RLC Zero State/Zero Input Response

[RoKr93]

Homework Statement

In the above diagram,

i_in(t) = -0.5u(-t) + 2u(t) A
R = 2 Ω
L = 1 H
C = 8 mF

Find the zero-input, zero-state, and complete responses of v_C(t) and i_L(t) for t > 0.

Homework Equations

σ = R/2L for series RLC circuits
ω_n = 1/(sqrt(LC)) for RLC circuits
ω_d = sqrt(ω_n² - σ²)
x(t) = [Acos(ω_dt) + Bsin(ω_dt)]e^-σt for underdamped source-free RLC circuits

The Attempt at a Solution

This is what I have so far, and I think it's correct, but I am totally confused as to what I need to do to get the zero-input response.
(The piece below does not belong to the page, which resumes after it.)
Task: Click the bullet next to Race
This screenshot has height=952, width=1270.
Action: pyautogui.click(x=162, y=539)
I'm not really sure if I understand it conceptually.

 

[rude man]

I do't know why you started with w = 1/sqrt(LC), sigma, etc.
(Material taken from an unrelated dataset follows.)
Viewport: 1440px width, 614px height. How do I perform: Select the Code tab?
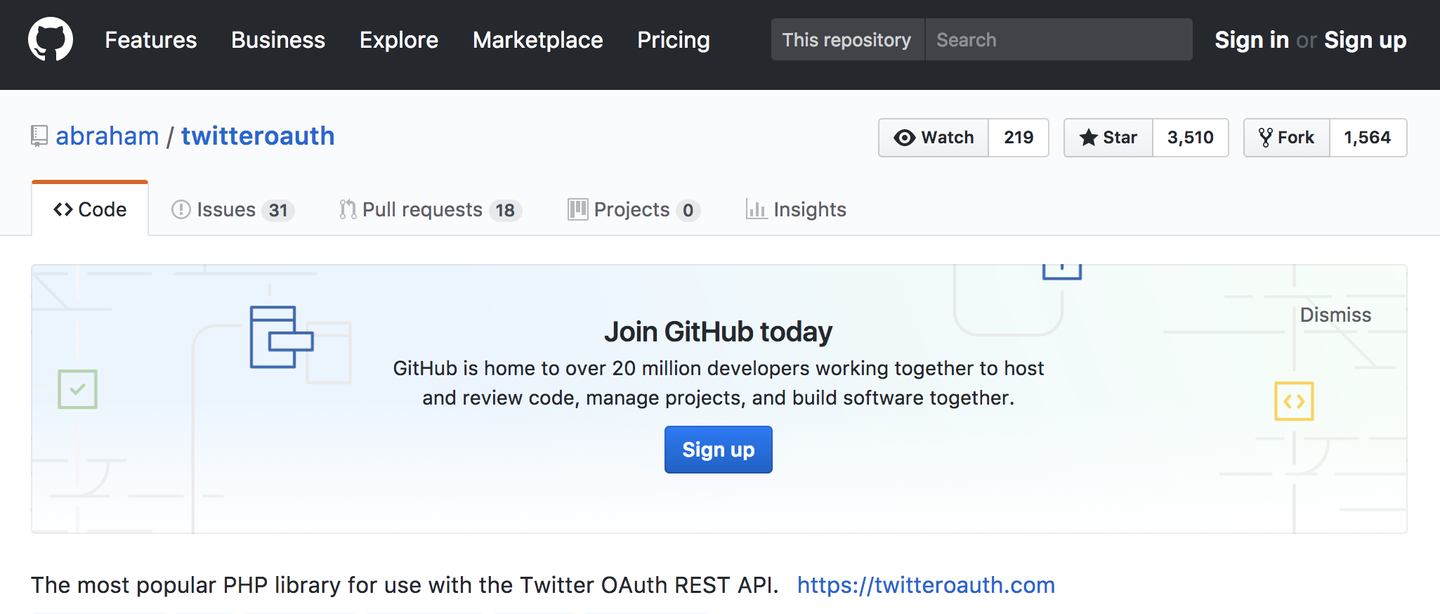[90, 210]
How do you know it's an underdamped circuit?

You might instead:

1. determine VC and IL at t = 0 by inspection.

2. apply a step input of current = 2A U(t) and compute VC and IL at and after t = 0+. You will have to solve the differential equation with the initial conditions VC(0) and IL(0) set up by Iin = - 0.5A U(-t).

I also don't know what they mean by "zero-input". Not to mention "zero-state". I would just solve for VC(t) and IL(t), t > 0.


If you've had the Laplace transform that's the easy way to do that.

 

[RoKr93]

Determining w and sigma is helpful in that if w is greater than sigma, the circuit is underdamped.

This is an introductory circuits course. Most people in the class have not taken differential equations, so they're not heavily used in the course.

I would certainly like to just solve for v_C(t) and i_L(t), but the question is asking me to find the zero input and zero state responses.